W sejmie odbyła się debata nad dokumentem:"Stan bezpieczeństwa ruchu drogowego oraz działania realizowane w tym zakresie w 2018 r." Po zapoznaniu się z nim nasuwają się mi następujące pytania:
Dlaczego pomimo coraz lepszych dróg wzrasta liczba ofiar śmiertelnych? Dlaczego pomimo zaostrzenia przepisów Kodeksu karnego wobec pijanych kierowców, przepisów dzisiaj bardzo ostrych, wzrasta liczba pijanych kierowców? I ostatnie pytanie: Dlaczego PiS akceptuje to, że na polskich drogach karty rozdają nietrzeźwi kierowcy i piraci drogowi?

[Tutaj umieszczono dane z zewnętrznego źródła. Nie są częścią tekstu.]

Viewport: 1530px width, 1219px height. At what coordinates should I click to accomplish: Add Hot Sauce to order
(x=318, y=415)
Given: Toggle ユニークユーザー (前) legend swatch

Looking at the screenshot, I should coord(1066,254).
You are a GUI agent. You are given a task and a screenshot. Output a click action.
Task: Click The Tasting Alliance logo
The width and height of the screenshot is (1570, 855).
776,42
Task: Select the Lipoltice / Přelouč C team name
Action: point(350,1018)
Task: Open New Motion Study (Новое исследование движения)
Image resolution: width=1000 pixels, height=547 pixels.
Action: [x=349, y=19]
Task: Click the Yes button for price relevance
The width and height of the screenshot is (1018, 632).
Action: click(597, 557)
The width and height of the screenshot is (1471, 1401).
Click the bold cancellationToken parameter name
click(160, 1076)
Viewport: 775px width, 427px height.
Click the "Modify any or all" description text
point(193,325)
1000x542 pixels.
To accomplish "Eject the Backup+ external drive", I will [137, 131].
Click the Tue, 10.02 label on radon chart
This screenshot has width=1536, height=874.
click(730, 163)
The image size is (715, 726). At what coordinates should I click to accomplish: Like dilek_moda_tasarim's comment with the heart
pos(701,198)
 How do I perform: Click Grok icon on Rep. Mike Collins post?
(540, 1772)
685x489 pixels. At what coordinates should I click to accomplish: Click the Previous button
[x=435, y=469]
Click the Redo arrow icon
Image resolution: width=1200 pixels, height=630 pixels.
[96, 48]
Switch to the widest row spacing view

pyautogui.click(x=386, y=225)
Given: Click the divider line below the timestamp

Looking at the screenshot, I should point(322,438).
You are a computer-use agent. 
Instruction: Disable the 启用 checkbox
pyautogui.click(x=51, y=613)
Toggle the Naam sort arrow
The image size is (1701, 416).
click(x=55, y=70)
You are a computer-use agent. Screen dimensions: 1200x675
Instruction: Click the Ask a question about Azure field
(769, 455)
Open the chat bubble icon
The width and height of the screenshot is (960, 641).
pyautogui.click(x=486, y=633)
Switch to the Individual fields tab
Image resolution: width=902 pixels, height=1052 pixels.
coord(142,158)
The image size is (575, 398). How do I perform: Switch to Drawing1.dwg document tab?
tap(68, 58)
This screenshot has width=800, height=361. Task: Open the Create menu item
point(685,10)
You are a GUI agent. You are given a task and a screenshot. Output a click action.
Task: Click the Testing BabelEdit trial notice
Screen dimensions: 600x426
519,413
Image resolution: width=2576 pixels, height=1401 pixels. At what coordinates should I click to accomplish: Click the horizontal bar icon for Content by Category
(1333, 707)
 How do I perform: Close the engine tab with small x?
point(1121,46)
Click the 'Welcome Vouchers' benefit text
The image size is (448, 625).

Zgodnie z danymi statystycznymi, podczas rządów Prawa i Sprawiedliwości w latach 2017-2018 liczba osób zabitych na drogach wzrosła. Szczególną uwagę przyciąga wzrost liczby ofiar w grupie wiekowej 60+ oraz trzeci rok z rzędu wzrost liczby zabitych na przejściach dla pieszych, które przecież powinny być najbezpieczniejsze. Od roku 2015 jest aż o 16% więcej tragedii. W konsekwencji mamy do czynienia z rodzinnymi dramatami i kosztami zdarzeń drogowych, opieki medycznej i pogrzebami. Według danych za 2018 r. chodzi o ok. 56,5 mld zł.